Gary and the Carbones
weren't finished though.
Major League Baseball had told Gary Jones,
"If you can get us hard copies,
not just scans,
there's even more money in this for you."
So then I thought, "Oh, okay,
that's why Gary orchestrated the break-in,
to get paid again on top of this."
Then there was a second purchase
for $25,000.
[Bosch] I still don't know
who Gary Jones is.
But he had made the most money
out of this whole thing.
I mean, it's just amazing.
[Fischer] My lawyer talked to Bob Manfred.
Rob Manfred was the second-in-command
right behind Bud Selig at MLB.
"A lot of the fingers are pointing to you
as being responsible for this break-in
and the disappearance of this evidence."
Bob Manfred said, "Well, look.
We sure didn't have
anything to do with the break-in,
but we know who did."
[Elfrink] Major League Baseball
had to know that these files
had been stolen amidst
a criminal investigation
by Jerome Hill and the state.
And yet, no one was ever charged
except for Reggie St. Fleur,
the absolute lowest level
on the totem pole
who actually broke into the car.
[Hill] Make no mistake,
someone in Major League Baseball
should've been arrested and charged.
It's hard to draw any other conclusions
except that the local police force
didn't really have any interest
in trying to bring a case
that could end up
involving Major League Baseball.
You know, I'm getting dragged
into court, I'm by myself,
I have no friends.
Major League Baseball's pushing me around.
I feel very unappreciated.
None of this would be happening
if it wasn't for me.
Where's my thank you?
Where's my cupcake, you know?
[interviewer] What has it been like,
in those months since your name came out?
[Bosch] I don't have any friends anymore.
I don't go to the same locations
I used to go to.
My blinds are closed all the time.
I have a concealed weapons permit,
and now I continually carry a weapon.
It's not what I expected.
It's not what I got involved for.
[Elfrink] For every sleazy thing Major
League Baseball did in South Florida,
trying to pay witnesses,
threatening people to cooperate,
A-Rod and his crew were doing
almost the exact same thing.
[Bosch] Alex was the first one
to reach out.
A-Rod's people tried to make
the case to Tony
that they could keep him safe,
that they could pay his bills.
They talked about sending him
down to Colombia to lay low.
[Bosch] They offered to pay my attorney.
Basically, to keep me quiet, type of deal.

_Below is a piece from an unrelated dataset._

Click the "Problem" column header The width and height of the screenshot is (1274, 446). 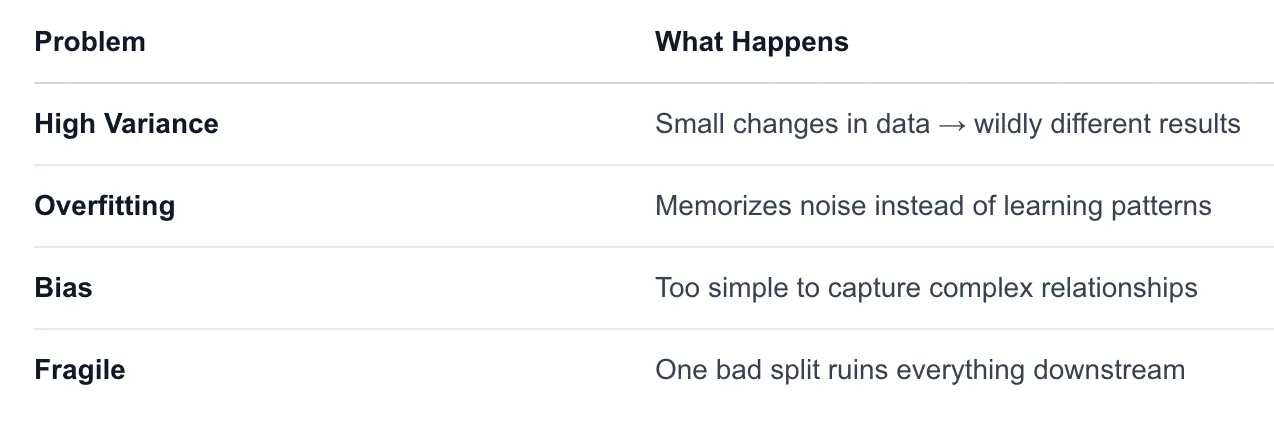[x=90, y=42]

So the idea was for both legal teams
to work together
to try to fend off this
Major League Baseball investigation.
His team paid $25,000, I believe.
But there was always
something behind all his offers.
They had some type of angle
that worked in his favor and not in mine.

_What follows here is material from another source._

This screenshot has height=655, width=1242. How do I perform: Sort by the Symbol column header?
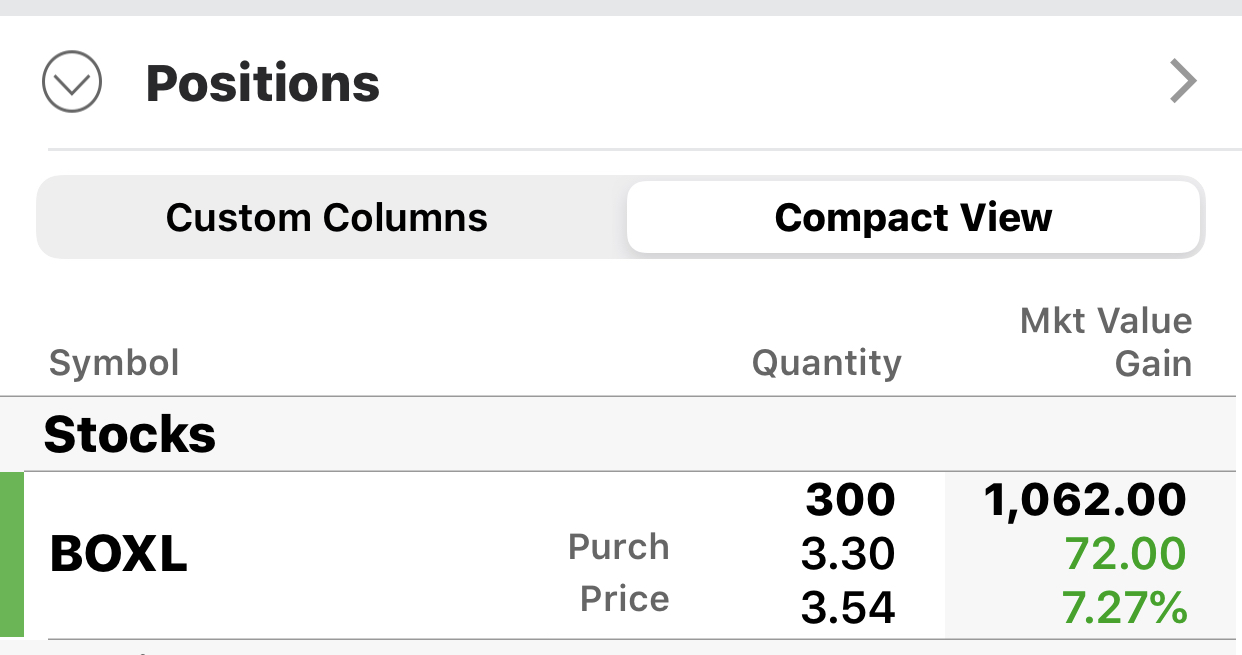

[Elfrink] He did everything he could
to obstruct this investigation
and to try to keep Tony Bosch
out of Major League Baseball's hands.
Rock bottom for me in 2013
was basically me. The end of me.
[Elfrink] He'd been dodging MLB
and A-Rod for months.
His only source of income,
Biogenesis and the steroid sales,
had obviously disappeared.
He had mounting legal costs.
[Bosch] And I had a child support hearing
to try to reduce the child support
and I had to fill out
a financial affidavit.
And I think what I told my attorney was,
"You know, what do I put here?
'Cause I don't have...
I don't have any money."
I was broke.
The DEA was investigating.
The state was investigating.
MLB was investigating.
[chuckling] A-Rod's people
were investigating.
And I was facing possible jail time
from the state.
I realized that the roof
was caving in on me.
I think the best strategy
is to align myself
with a powerful ally,
so I could, you know,
so I could basically face the music.
And that's when I decided to do
an interview with Pedro Gomez
on ESPN.
We have mutual friends,
very strong mutual friends.
Pedro Gomez is from Miami,
he went to Coral Park High.
[Gomez] You always hear about
six degrees of separation
from Kevin Bacon.
In Miami, it's probably one degree
of separation from anybody.
And especially in the Cuban community,
especially people that
grew up in the '80s.
Pedro was one of the few guys
that I trusted at that time.
He was my therapist, he was my, you know,
he was my drinking buddy.
I kind of had the idea
that he was shopping
to get an offer.
[Bosch] Pedro suggested,
you know, "You're a mess.
You're gonna be dead
by the time this thing blows over.
I think you should call Manfred
and see if you guys could set up
some type of deal
and put this thing to rest."
I said, "Listen, you get the interview,
and I get the message out."
That interview with Pedro Gomez
was at Monty's in Coconut Grove.
You know, the bar
that's right behind me here,
is where he was sitting.
I just told him to stand out there
and I'll come out in a second.
We were waiting out here.
[Bosch] I had a few drinks.
I was coming out, I was with my attorney.
I said, "Might as well
just get this done and over with," so...
[Elfrink] ESPN cameras actually catch him
walking from the bar,
apparently after doing
a solid degree of day drinking.
Who knows if he had even
gone to sleep? [laughs]
Well, thanks for stopping
for a few questions.
Some of the things they've said
is that you supplied
performance-enhancing drugs.
-What's your reaction to that?
-No comment.
I'm a nutritionist.
I don't know anything
about performance-enhancing drugs.
I had no idea
what I was saying in that interview,
to be quite honest with you.
Manny Ramirez
was a client of yours in 2009.
He tested positive with a prescription
that was signed by your father,
a doctor here in Miami.
Allegedly. That's untrue.
That your father's a doctor,
or that he signed...
My father is a licensed physician--
-Yes.
-In the state of Florida.
Probably the sweatiest, worst interview
in live television history.
There's other players that have been
reportedly linked to Biogenesis.
Braun. Melky Cabrera.
Bartolo Colon. Yasmani Grandal.
And they've all tested positive
for performance-enhancing drugs.
What can you tell us about that?
You're asking the wrong individual.
You're gonna have to ask
their trainers or handlers.
I have no comment.
-[Gomez] Alex Rodriguez.
-Like I said, no comment.
But, you know what, I got the message.
It's Major League Baseball.
We know that Major League Baseball
has been combing through South Florida,
and an open investigation is underway.
What would it take for you to cooperate
with Major League Baseball's
investigators?
I've always been here, Pedro.
Have they reached out to you?
Not that I know of.
They haven't reached out to my attorneys.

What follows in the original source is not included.